Entonces la felicitamos y calculamos que, por lo bajito, debía tener la misma edad de las mareas. Le temblaba la voz al hablar, y con esa voz de caracoles rotos nos dijo que se llamaba Lana.
Carlota
Lo único que me pregunto, entre todas las preguntas extrañas y posibles, es cuánto tardará en ir y venir de su casa, teniendo en cuenta que cada dos minutos se detiene en la acera, masculla unas palabras de condena, y se pone a pisotear lo que se me figura una legión de insectos, albinas alimañas que sólo ella puede ver.
Por mi barrio pasa los sábados, pero un lunes la vi por Miramar, aplastando gusanos invisibles bajo un árbol, contando las monedas que, a fuerza de pedir aquí y allá, había logrado acumular en un bolsillo. Carlota es como un pájaro nocturno que sale de día, que va de casa en casa llamando a las señoras, desde la puerta grita: Orá, orá, oráaaaa.

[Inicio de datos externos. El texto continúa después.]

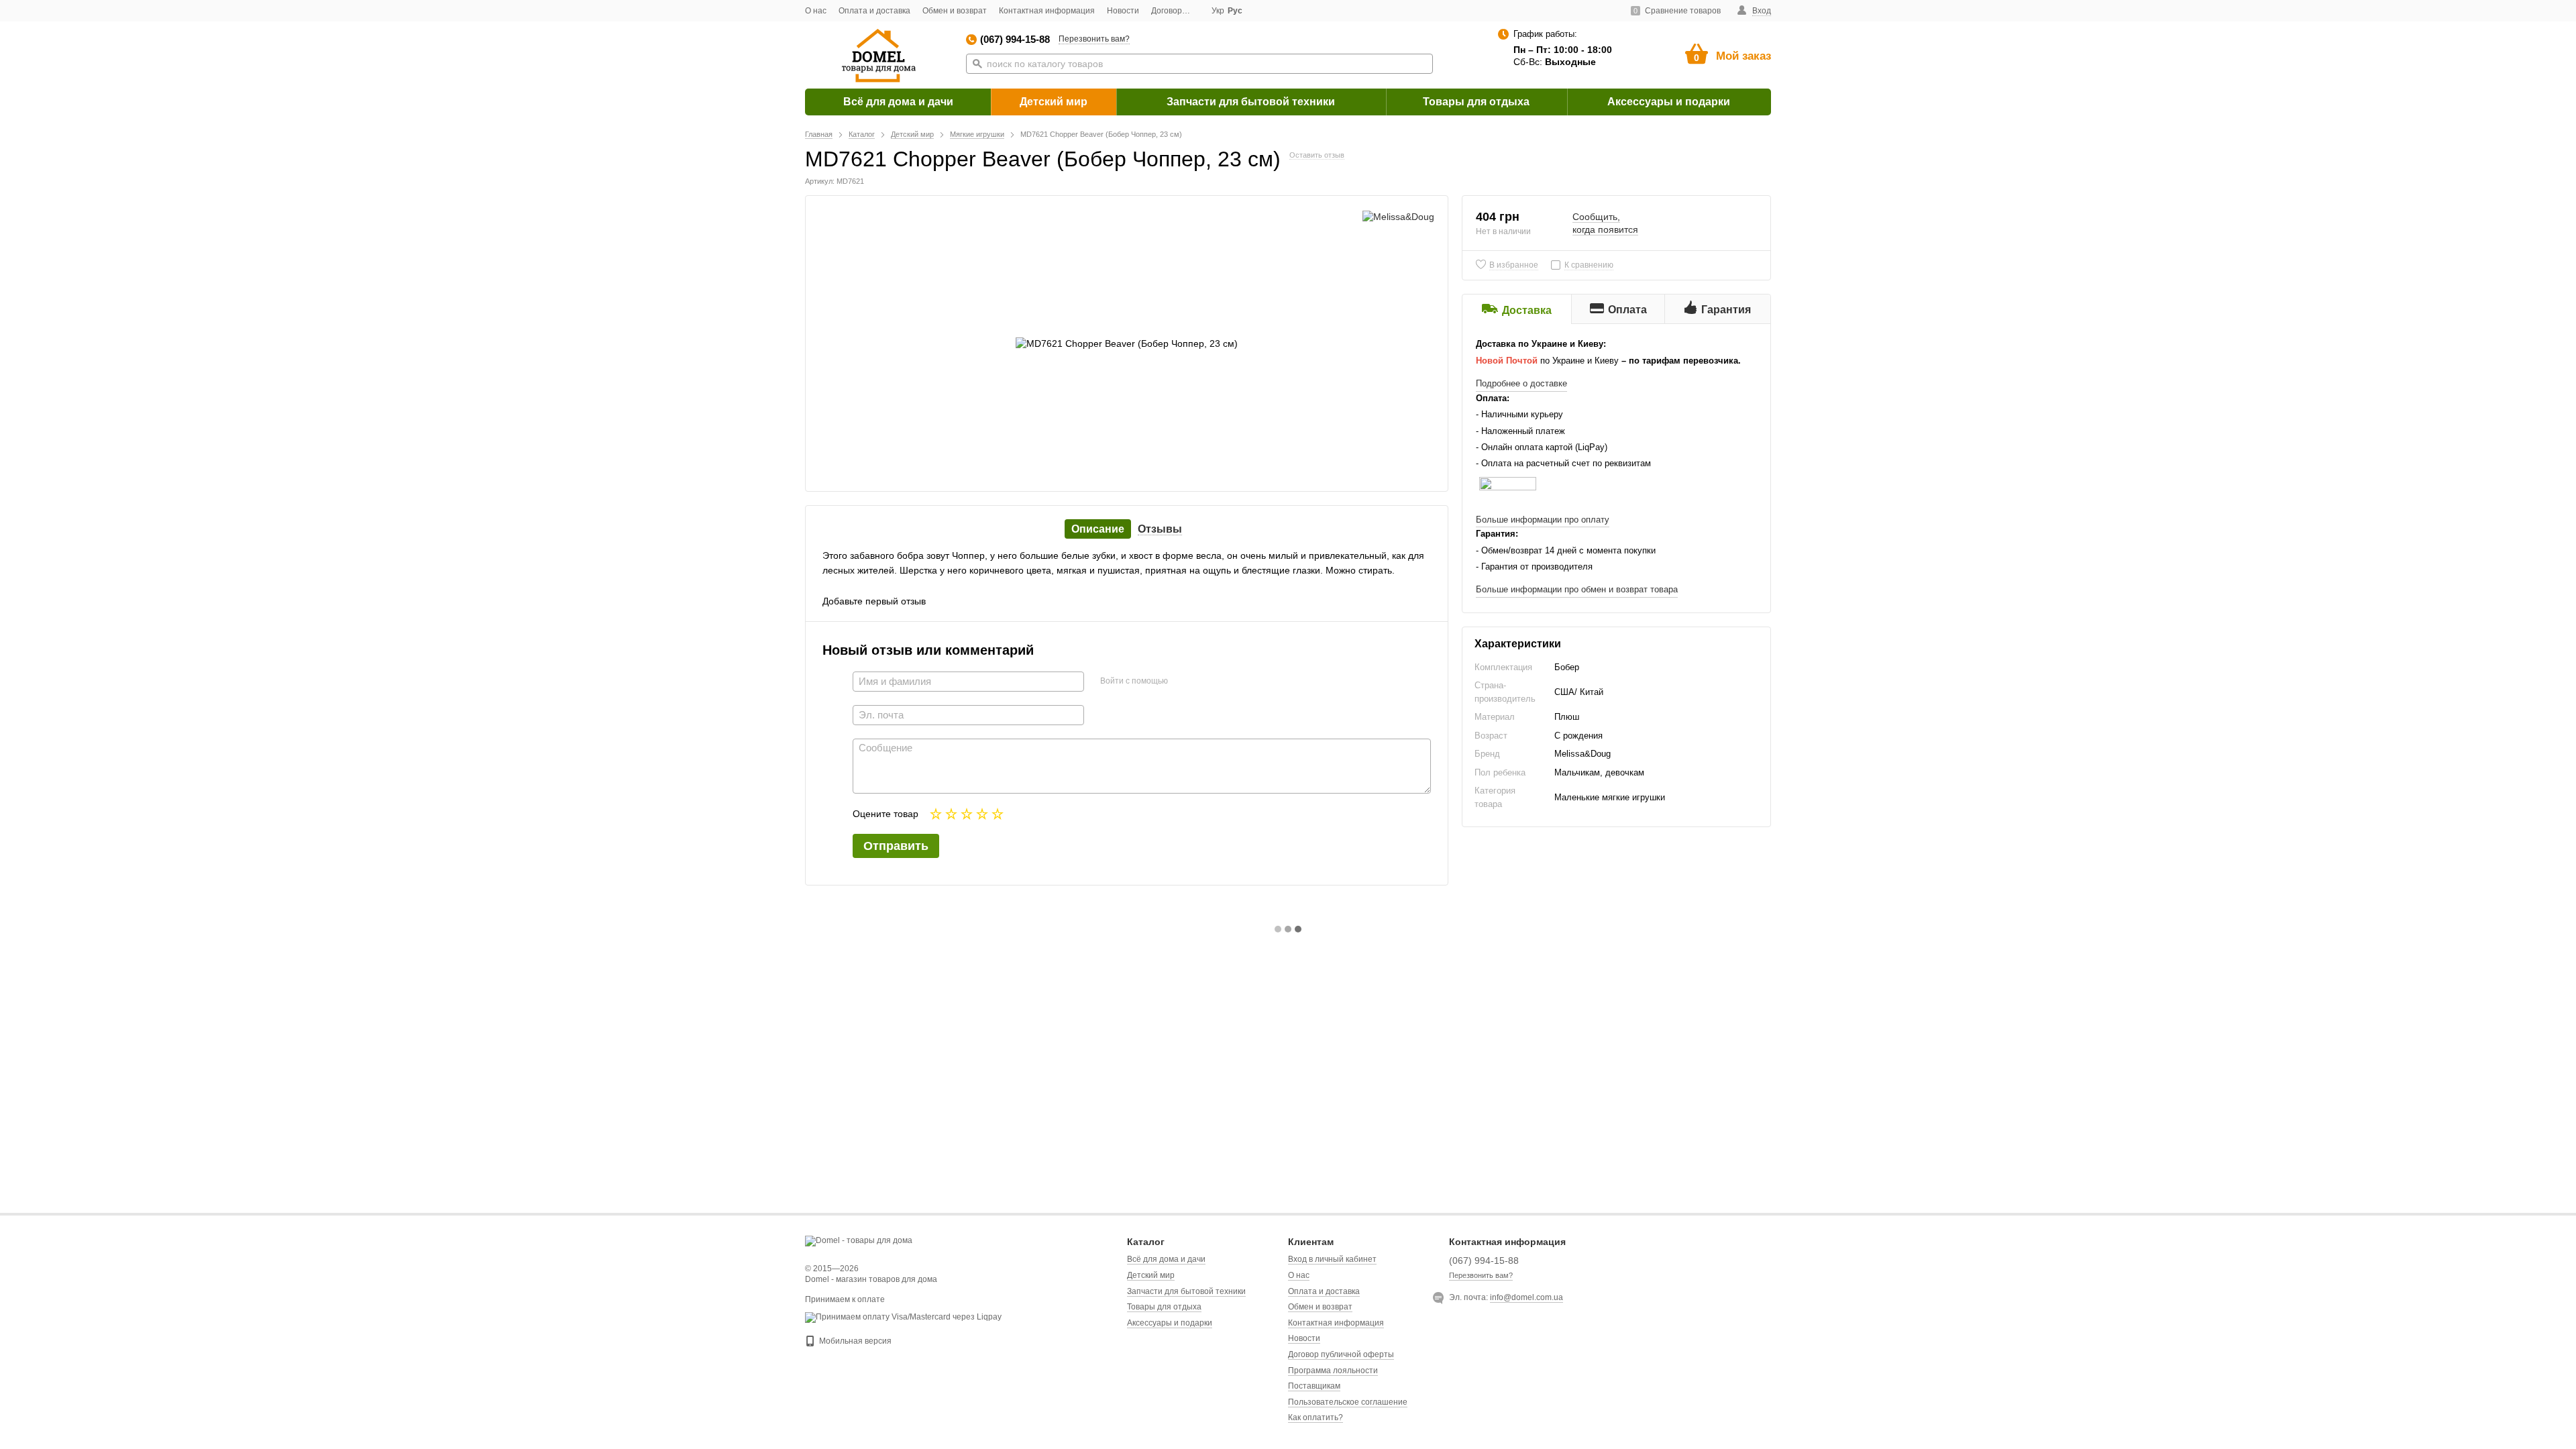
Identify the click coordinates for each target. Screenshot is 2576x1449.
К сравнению (1588, 265)
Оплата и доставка (874, 10)
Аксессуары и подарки (1668, 101)
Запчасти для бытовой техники (1251, 101)
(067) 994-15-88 (1015, 39)
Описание (1097, 529)
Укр (1218, 10)
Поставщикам (1314, 1386)
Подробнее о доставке (1521, 383)
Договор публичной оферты (1341, 1354)
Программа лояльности (1333, 1370)
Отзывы (1160, 529)
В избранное (1513, 265)
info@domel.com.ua (1526, 1297)
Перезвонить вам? (1094, 39)
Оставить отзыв (1316, 155)
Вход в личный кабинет (1332, 1259)
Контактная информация (1047, 10)
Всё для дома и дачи (898, 101)
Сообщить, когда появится (1605, 222)
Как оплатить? (1315, 1417)
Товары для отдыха (1476, 101)
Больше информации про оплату (1542, 520)
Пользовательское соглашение (1347, 1402)
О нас (815, 10)
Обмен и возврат (954, 10)
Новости (1123, 10)
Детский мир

Nunca le había visto sin el pañuelo blanco—también ella se cubre la cabeza para nadar por esos mares de miseria—pero me temo que no tiene la piel del cráneo tan rosada. Cuando le entrego su “ayudita” (ella le llama de este modo a la limosna), me agarra el brazo con su mano, que es una mano flaca y escamosa como la de una bruja: Dios me le dé mucha salud.
Un día me llené de valor y le pregunté por qué se detenía a pisotear la nada al borde de la acera. Ella Alzó su cara más antigua que la alucinación— ¿qué edad puede tener Carlota?—y me respondió que pisoteaba conchas, se agachó para mostrarme algunas. Jamás las vi, pero mentí en su honor.
Así supe que detesta a los caracoles de la lluvia, y que los mata a zapatazos para espantar los malos aguaceros.
Marjorie
Si alguien le hubiera preguntado, cuando se despertó aquella mañana, cuál era su pájaro favorito, Marjorie Lagerwall seguramente habría pedido tiempo para contestar.
Bebía su café mirando fijamente el arpa—Marjorie, en sus tiempos, fue una genial arpista—cuando se acordó de que en la calle había casi veinte grados bajo cero y los pájaros de la intemperie, sus pajaritos de despertar recuerdos, no habían comido.
Fue a la cocina, cogió la bolsa del alpiste, volvió a mirar al arpa y se acercó a la puerta. En la puerta se acordó de los hermosos dientes de su primer esposo, y del vestido negro que se puso para el último concierto. También le llegó, como en oleadas, un olor de la infancia, o mejor dicho, dos: el de las manzanas que asaba su madre, y el de la colonia que se ponía su papá.
Luego salió y no había dado ni diez pasos cuando resbaló en la nieve. La bolsa del alpiste se abrió al tocar el suelo y miles de granitos se desparramaron. Marjorie le gritó a su hijo, pero no mucho. Las arpistas famosas nunca gritan, les parece una vulgaridad. Por otra parte, era temprano, el hijo aún estaría durmiendo, y como le llegaron de nuevo esos olores, el de las manzanas y el de la colonia, se entretuvo tratando de recordar las margaritas dibujadas que tenía el delantal de su madre.
Dos horas más tarde, la entraron tumbada junto a los periódicos de la mañana. El alpiste se había congelado del todo y las manos de tacar el arpa, también.
A sus sesenta y nueve años a Marjorie aún le gustaba interpretar una bonita pieza de Gail Barber, Harp of the Western Wind. Era una música callada, que le hacía evocar las grandes nevadas de su niñez en Minnesota.